DOEL
Schrijf de records letterlijk over, te beginnen bij het begin van de records en eindigend met de regel die "click(x=1240, y=26)" bevat, beide inbegrepen.

# # # # # # #

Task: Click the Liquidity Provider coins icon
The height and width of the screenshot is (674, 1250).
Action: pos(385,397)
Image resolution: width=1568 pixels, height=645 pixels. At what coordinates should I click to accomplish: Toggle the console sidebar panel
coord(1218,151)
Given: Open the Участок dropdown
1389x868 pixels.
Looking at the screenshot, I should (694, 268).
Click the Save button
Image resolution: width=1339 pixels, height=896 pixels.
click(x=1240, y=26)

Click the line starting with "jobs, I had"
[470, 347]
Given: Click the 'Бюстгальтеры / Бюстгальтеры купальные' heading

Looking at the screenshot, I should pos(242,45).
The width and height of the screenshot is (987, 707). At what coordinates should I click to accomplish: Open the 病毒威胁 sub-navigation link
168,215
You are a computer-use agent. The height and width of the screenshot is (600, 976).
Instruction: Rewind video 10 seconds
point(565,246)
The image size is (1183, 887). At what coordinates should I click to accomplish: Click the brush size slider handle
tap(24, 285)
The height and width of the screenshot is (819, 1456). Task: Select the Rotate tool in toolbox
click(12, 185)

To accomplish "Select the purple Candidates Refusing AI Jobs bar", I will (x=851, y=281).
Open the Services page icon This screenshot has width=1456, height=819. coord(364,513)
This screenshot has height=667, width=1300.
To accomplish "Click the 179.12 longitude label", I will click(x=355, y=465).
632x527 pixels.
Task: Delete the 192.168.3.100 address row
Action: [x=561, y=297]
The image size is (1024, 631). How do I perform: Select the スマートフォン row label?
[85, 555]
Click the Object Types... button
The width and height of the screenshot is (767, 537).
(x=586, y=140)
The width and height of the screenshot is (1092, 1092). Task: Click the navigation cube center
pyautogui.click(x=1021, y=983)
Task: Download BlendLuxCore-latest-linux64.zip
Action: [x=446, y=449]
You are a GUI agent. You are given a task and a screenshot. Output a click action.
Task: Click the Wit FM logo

# # # # # # #

UITVOER OEFENING
Task: Click the Liquidity Provider coins icon
The height and width of the screenshot is (674, 1250).
Action: pos(385,397)
Image resolution: width=1568 pixels, height=645 pixels. At what coordinates should I click to accomplish: Toggle the console sidebar panel
coord(1218,151)
Given: Open the Участок dropdown
1389x868 pixels.
Looking at the screenshot, I should (694, 268).
Click the Save button
Image resolution: width=1339 pixels, height=896 pixels.
click(x=1240, y=26)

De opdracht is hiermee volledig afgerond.